Faster-RCNN with ZF Net. We chose the Faster R-CNN [6] as it combines a region proposal network (RPN) and a binary classification network (BCN) in one architecture and achieves higher detection accuracies than single-shot architectures like Yolo or SSD [12].

Faster R-CNN uses a common feature representation for both the RPN and BCN, is learned in an end-to-end fashion and shares convolutional layers between the RPN and BCN to compute locally restricted feature maps for feature extraction [16]. Different core network architectures can be used for feature extraction. Here, we choose as a small network architecture the ZF-Net to meet the limited computational resources for running CNNs on embedded devices for automotive applications. The ZF-Net consists of five convolutional layers, with two pooling and two fully connected layers. The stride of the network is 16 px, however the input image is upscaled by a factor of 2.4 as suggested by Fan et al. [17] to improve the performance. This still allows learning of important features due to the down-sampling layers as well to use pre-trained networks of the shelf.

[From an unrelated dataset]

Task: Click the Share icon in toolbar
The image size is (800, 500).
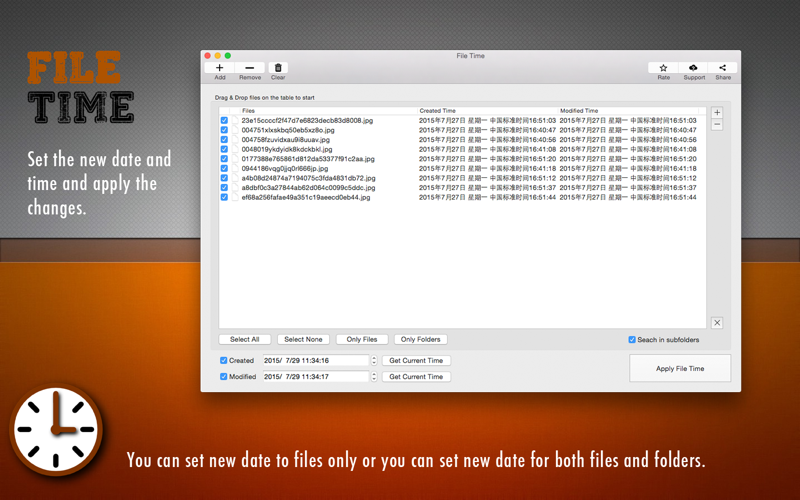Action: click(x=722, y=68)
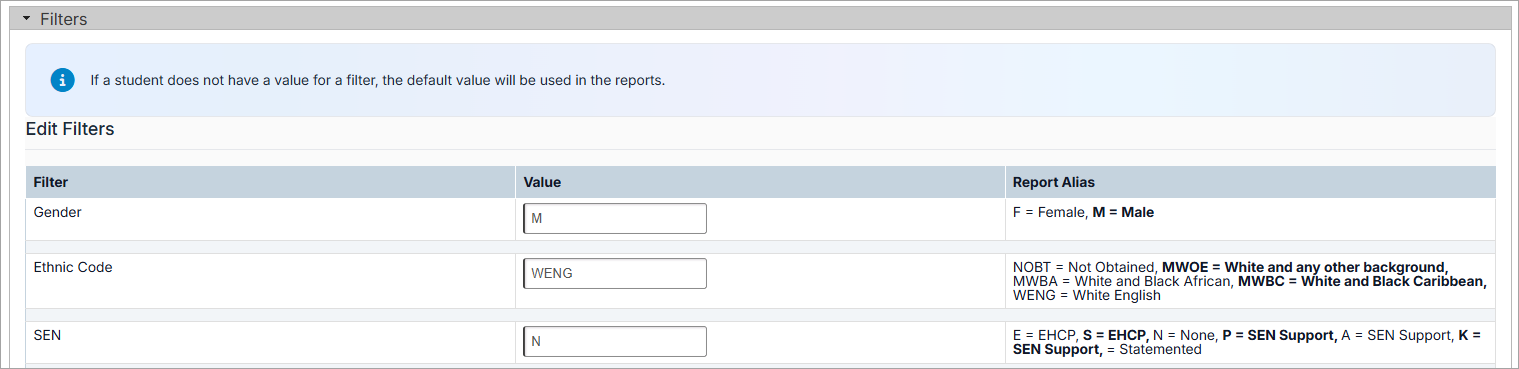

Region Proposal Network (RPN). An RPN proposes bounding boxes for the subsequent binary classification network (BCN). The RPN aims to decrease the false negative detection rate, resulting in a high Recall, and the BCN reduces the false positive detection rate, resulting in a high Precision [11]. Since a high Recall is prerequisite for detecting small and distant objects, we focus on improving the performance of the RPN in this work.

The RPN consists of the three main stages: (1) a set of convolutional layers for feature extraction, (2) binary classification to compute a score indicating the object probability in each anchor, and (3) bounding box regression for the center coordinates (x, y), width and height of each anchor. Overall, refining the bounding boxes using regression improves the overall classification results.

A set of N anchors predefines aspect ratio and scale and is fitted to the application. Binary classification and bounding box regression are computed for each anchor at each position in the final feature map of the RPN, including two scores for the presence of objects and four values for the bounding box. Given the fix locations of anchor areas, the deviation to the object region center in x and y direction and the deviation of the bounding boxes in height and width are considered in the network.

For the special use case of small object detection at low resolution, the anchor sizes and scales are fitted to the data set. Furthermore, the input image size is upscaled. As the number of positions with sufficiently overlapping anchors is smaller for small objects, the batch size during training is reduced drastically to obtain a better balanced RPN training set. The minimal allowed scaled bounding boxes are chosen to be larger than the stride of the feature map within the RPN because the stride defines the smallest possible detected object. Table 1 summarizes the adapted parameters for small object detection.

The output size of the \(1\times 1\) convolutional layer is \(2\times N\) for the classification, and \(4\times N\) for bounding box regression. The input size is the number of feature maps of the last convolutional layer of the RPN. To investigate the capacity of this \(1\times 1\) convolutional layer for binary classification and bounding box regression, we alter the input of the last convolutional layer in the RPN by both removing feature maps using net surgery and by providing prior information.

Table 1. Weights: pretrained RPN weights, anch.-o.: original anchors, anch.-a.: adjusted anchors, 2.4x: upscaling by factor 2.4x, batchs.256: batchsize of 256 within the RPN, batchs.20: adjusted batchsize of 20 within the RPN.

3 Net Surgery

To analyze the feature representation prior to binary classification and bounding box regression in detail, we propose two extensions to net surgery. The first extension addresses the clustering of feature maps of similar relevance and the second extension addresses the search for the optimal representation of prior information.

3.1 Relevance-Based Clustering of Feature Maps

Understanding the underlying functionality of CNNs has attracted the interest of the research community. This interest is driven by the fact that neural network architectures are generally understood as black-box technologies. Understanding of this functionality is especially relevant for safety-critical applications such as autonomous driving. Zeiler et al. [18] introduced the use of back-propagation to generate the optimal input image for a convolutional network given the desired output. Using this method, it is possible to understand which kernel filters are responding maximal for different object classes. We are interested in how many feature maps include class-relevant information, in the redundancy of the class-relevant information, and whether or not the information content is depended on object attributes such as size. For this reason, we introduce post-trained, relevance-based clustering of feature maps, where only a subset of feature maps is used during inference.

Fig. 2.
figure 2

Visualization of the ground truths for the RPN: (a) original image, (b) ground truth for the classification and pre-processed ground truth for the bounding box regression: (c, d) deviation to the center in x and y direction, (e, f) deviation of width and height

Fig. 3.
figure 3

(a) Shows the original image, (b) the ground truth in BB-rect, (c) ground truth BB-rect smoothed by Gaussians, (d) spectral residual saliency map [19] and (e) the voting map [3].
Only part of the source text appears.